__Testo estratto__.

..........

D. Dopo queste pubblicazioni, con quali criteri hai proceduto nel tuo lavoro?

R. Mi sono dedicato in particolare alla musica antica, nella convinzione che il liuto e la vihuela avrebbero avuto un grande sviluppo nel futuro, ma non in un tempo così rapido come poi è accaduto. Quindi pensavo che, almeno per un certo numero di anni, la chitarra fosse l'unico strumento in grado di far rivivere, seppure in modo non rigorosamente filologico, quella meravigliosa letteratura. Mi gettai con entusiasmo in questa impresa, e i frutti furono la trascrizione del manoscritto del British Museum contenente musiche di Weiss, le opere complete di Francesco da Milano (un impegno che mi costò anni di fatica), la nuova edizione di El maestro, una serie di antologie di musica antica, l'opera liutistica di Michelangelo Galilei e alcuni concerti per liuto e archi di Fasch e di Krebs.

Ad un certo momento mi sono accorto che gli strumenti antichi, soprattutto il liuto, si diffondevano rapidamente, mentre gli esecutori preferivano leggere la musica o direttamente dall'intavolatura o tramite la trascrizione su due righi, che ormai stava soppiantando quella su un rigo solo.

..........

(Dati memorizzati)

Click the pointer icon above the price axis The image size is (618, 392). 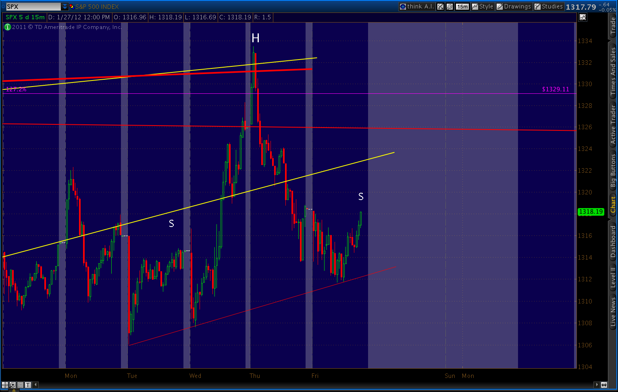click(582, 17)
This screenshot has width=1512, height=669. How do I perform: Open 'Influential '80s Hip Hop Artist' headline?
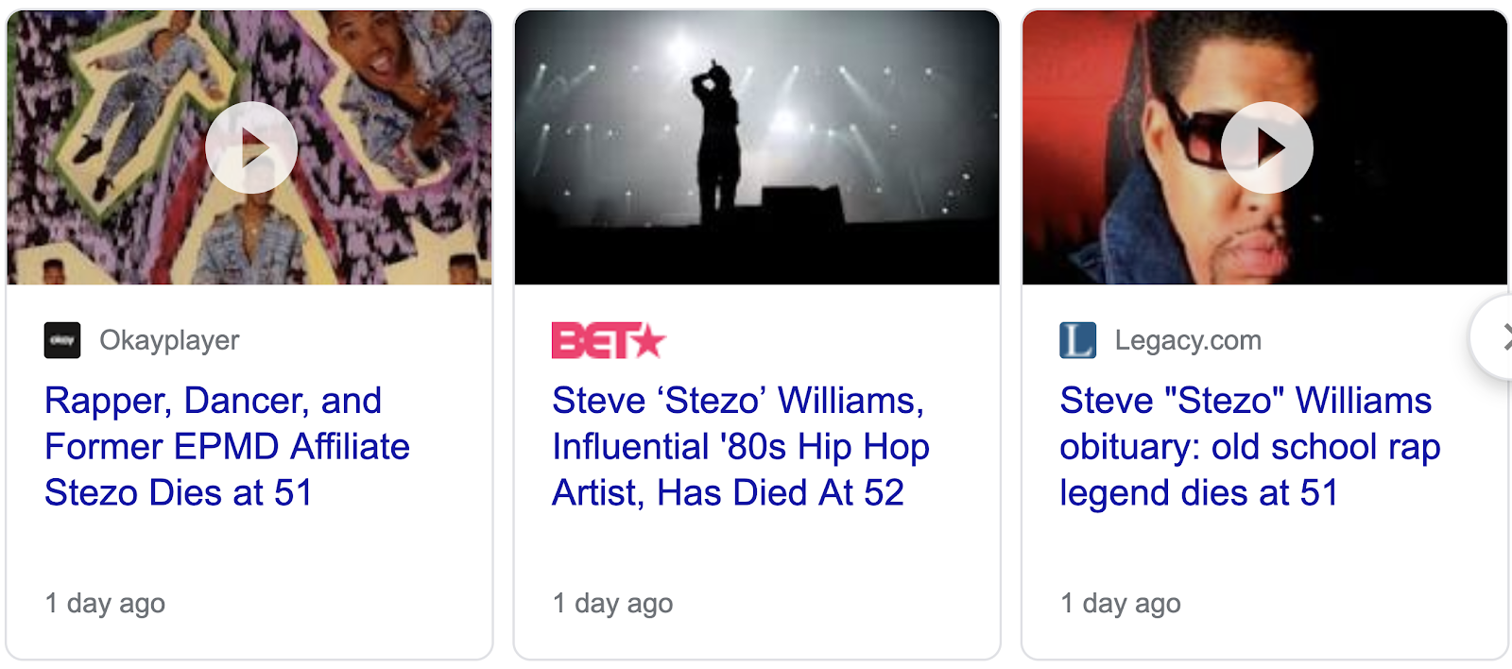[741, 447]
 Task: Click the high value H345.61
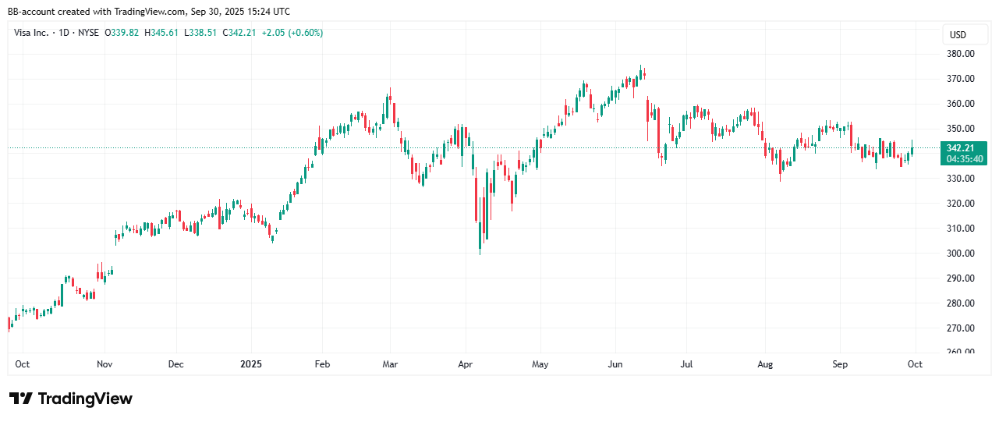point(162,33)
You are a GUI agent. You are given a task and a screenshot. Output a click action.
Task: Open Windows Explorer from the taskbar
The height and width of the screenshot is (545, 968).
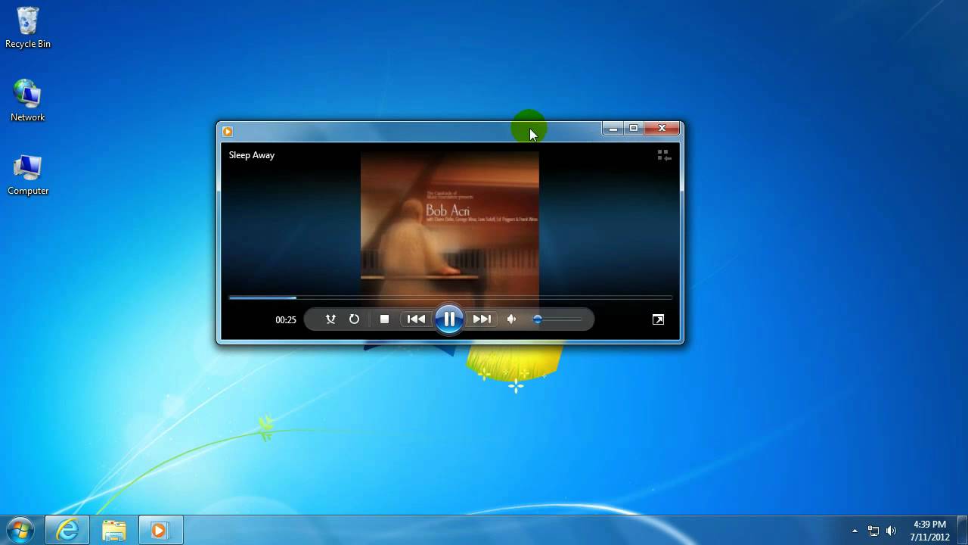tap(113, 530)
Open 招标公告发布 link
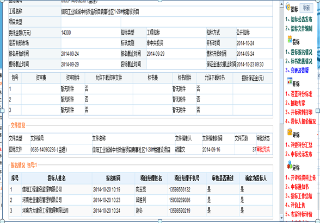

..........

__Esercizi da svolgere__.
(1) Nel testo estratto, quale lavoro viene indicato come un impegno costato anni di fatica?
(2) Riscrivi sotto forma di elenco il paragrafo del testo estratto che inizia con "Mi sono dedicato in particolare alla musica antica", conservandone i fatti principali.
(3) Trascrivi dal testo estratto il brano compreso tra "Ad un certo" e "un rigo solo.", estremi inclusi.

__Risultati dell'esercizio__.
(1) Le opere complete di Francesco da Milano.

(2)
- Mi sono dedicato soprattutto alla musica antica, prevedendo un grande sviluppo futuro del liuto e della vihuela, ma non così rapido come poi è accaduto.
- Ritenevo che, almeno per alcuni anni, la chitarra fosse l'unico strumento capace di far rivivere quella letteratura, anche se non in modo rigorosamente filologico.
- I frutti di questo lavoro sono stati:
  - la trascrizione del manoscritto del British Museum con musiche di Weiss;
  - le opere complete di Francesco da Milano;
  - la nuova edizione di El maestro;
  - una serie di antologie di musica antica;
  - l'opera liutistica di Michelangelo Galilei;
  - alcuni concerti per liuto e archi di Fasch e di Krebs.

(3)
Ad un certo momento mi sono accorto che gli strumenti antichi, soprattutto il liuto, si diffondevano rapidamente, mentre gli esecutori preferivano leggere la musica o direttamente dall'intavolatura o tramite la trascrizione su due righi, che ormai stava soppiantando quella su un rigo solo.